Messi apenas amenizou uma dependência cada vez mais notória. Em outros tempos, talvez tivesse feito os seus 50 gols para cobrir a queda de Suárez (21 gols, também seu menor número) ou o desconforto de Griezmann (15 gols) no time.

Com a exigência de criar mais (no Espanhol os toques na bola aumentaram em 13%), compensou nas assistências e em passes para finalizações que não chegaram à rede. A tabela abaixo mostra que Messi teve a segunda temporada em que mais criou chances para companheiros, a que mais driblou e a que menos finalizou (números do Campeonato Espanhol + Liga dos Campeões):

Ainda assim, sua temporada foi a segunda melhor em participação direta nos gols do Barcelona (seja com gol ou assistência), empatada com a passada, quando acabou eleito o melhor do mundo pela sexta vez. É um sinal de que ele continua entregando, mas o restante não colabora.

Não custa lembrar que a artilharia do Barcelona na Liga dos Campeões está dividida da seguinte maneira desde a temporada 2016/17:

Messi - 32 gols

Gols contra - 9

Suarez - 9

Dembélé - 4

E o futuro?

O vínculo até 2021 possibilita a Messi especular o mercado. Se a convivência com Bartomeu tiver atingido o estágio de incompatibilidade, o craque argentino poderá sair.

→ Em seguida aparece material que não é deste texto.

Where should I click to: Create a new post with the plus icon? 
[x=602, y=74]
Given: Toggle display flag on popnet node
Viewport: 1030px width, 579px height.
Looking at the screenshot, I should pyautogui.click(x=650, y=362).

De uma forma ou de outra, a tendência é que jovens comecem a ganhar espaço no elenco principal.

Ansu Fati marcou oito gols em sua temporada de estreia aos 17 anos mesmo tendo sido apenas o 16º com mais minutos no elenco. Riqui Puig, de 21, foi o 19º, mas também deixou boas impressões quando jogou.

A eles devem se juntar Pedri, ponta destro de apenas 17 anos que atua pela esquerda (contratado ao Las Palmas), e o português Trincão, 20 anos, canhoto que faz o lado oposto, negociado pelo Braga por € 31 milhões. O meio-campista Monchu, que estreou no time principal contra o Napoli, é outro que deverá subir.

A solução do Barcelona dificilmente sairá de La Masia num primeiro momento, mas já passou da hora de o clube recomeçar a construir o elenco pensando na base. E aí, sim, dar passos reais de acordo com sua essência e, talvez, redescobrir por que se ganha e por que se perde.